The report shows during the week 15-21 January 2024:

The beds data is part of the winter Urgent and Emergency Care Situation Reports (Sitreps) which also show:

  • There were 101,525 beds at major hospitals, 1,738 more the comparable week in last year.
  • The average bed occupancy stood at 94.5%, which is 0.6 percentage points higher than the previous year. This is also 1% higher than the previous week.
  • Based on this week’s available beds, an additional 11,398 would have been required to bring bed occupancy down to 85%.
  • The number of people who remained in hospital despite being medically fit to be discharged was with an average of 14,436 remaining in hospital each day – the largest number this winter, and higher than any week last winter.

Responding, Dr Ian Higginson, Vice President of the Royal College of Emergency Medicine, said: “The additional beds are of course welcome as is any measure which assists the flow of patients from A&Es. Our patients are spending too long in ambulances, and in corridors. You just need to go down to your local ED today to see what is happening.

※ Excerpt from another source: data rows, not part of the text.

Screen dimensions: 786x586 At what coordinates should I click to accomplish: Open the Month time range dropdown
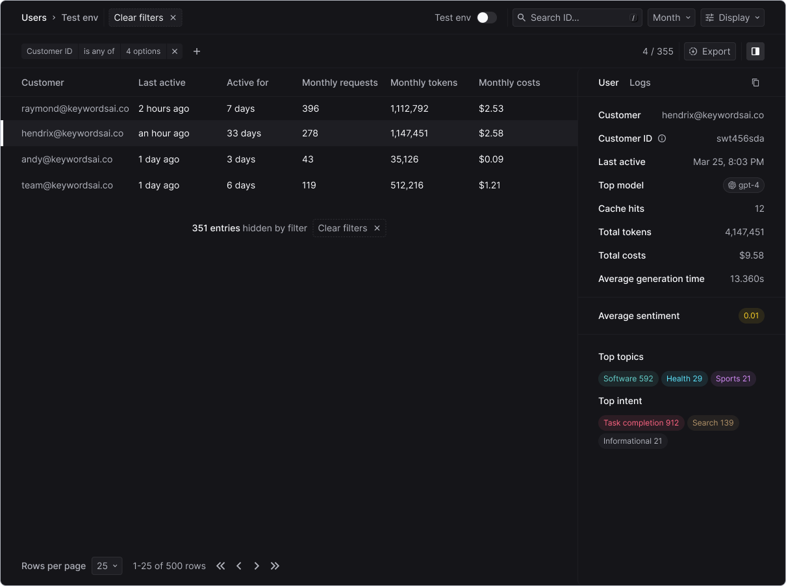point(671,18)
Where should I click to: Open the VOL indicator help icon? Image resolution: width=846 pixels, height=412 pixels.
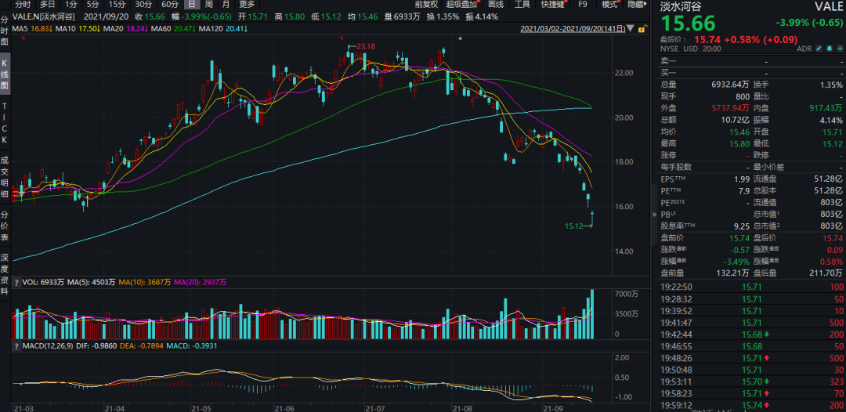click(16, 281)
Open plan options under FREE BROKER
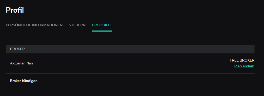This screenshot has height=96, width=264. coord(244,66)
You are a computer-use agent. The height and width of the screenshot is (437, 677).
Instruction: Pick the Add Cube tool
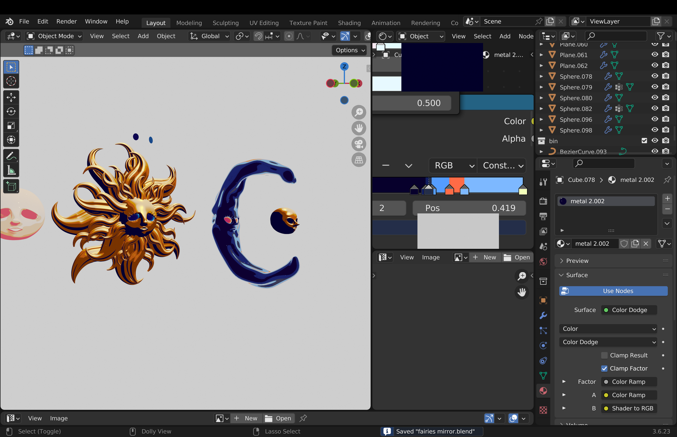(11, 186)
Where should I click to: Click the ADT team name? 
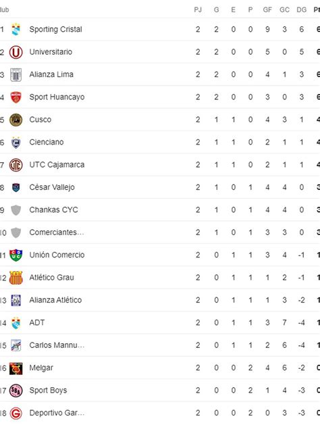[37, 323]
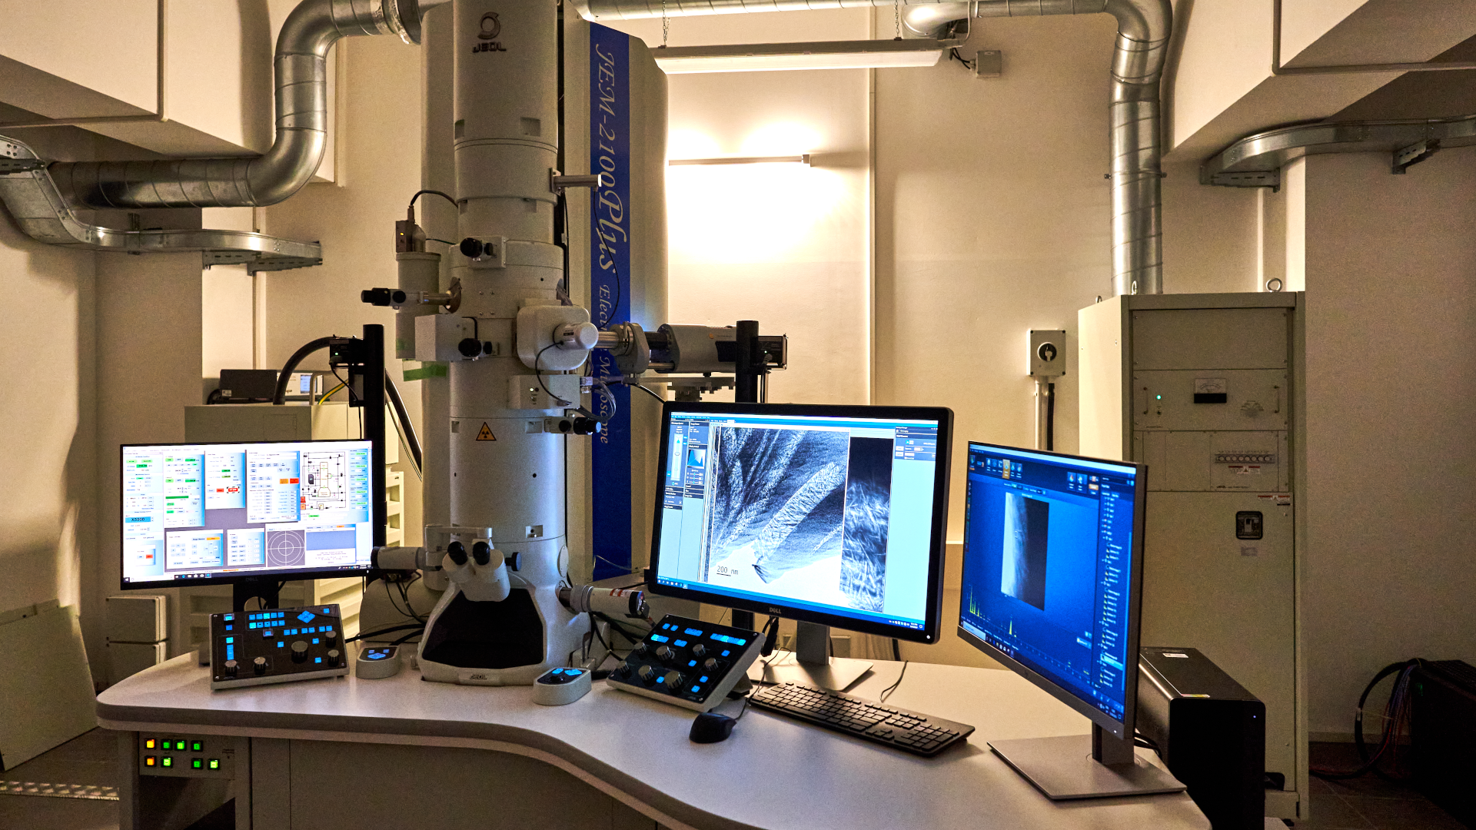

“The additional beds are already filled, and the increase is nowhere near what is needed to ensure a safe and a properly functioning system.

“We still need to see improvements in provision of alternatives to admission, and in social and community-based care so that patients can leave hospital when they are fit to do so.

“It is vital that there is no move to reduce the bed numbers in future and that NHSE is able to continue to increase bed capacity, along with the staff and resources to support patient care in those beds. Only then will we start to see the improvements our members so desperately need and want, and that our patients deserve.”

The latest data also showed that:

  • Long-stay patients remain relatively unchanged, with an average of 48,558 patients staying in acute care for seven days or more.
  • G&A beds occupied by flu patients rose compared to the previous week but the number is lower than compared to the same week last year.
  • Ambulance offload time increased significantly, with an average of 4,102 hours lost each day due to handover delays – more than 73% higher compared to last week.

Graphs showing the year on year comparisons can be viewed here and the full analysis of the data is available on the RCEM website.

*An NHS Trust is an organisation of healthcare providers providing hospital services, community services and other types or aspects of patient care. One Trust may oversee several hospitals.

* A ‘Type 1 Acute Trust’ is a trust which has a ‘major’ or type 1 A&E department. A major (Type 1) A&E department is a consultant led 24-hour service with full resuscitation facilities and designated accommodation for the reception of A&E patients. This is the type of A&E an ambulance would take you to in an emergency.

*A ‘Type 1 bed’ is a bed available at an Acute Trust with a Type 1 A&E department, these are also known as General and Acute beds or G&A beds.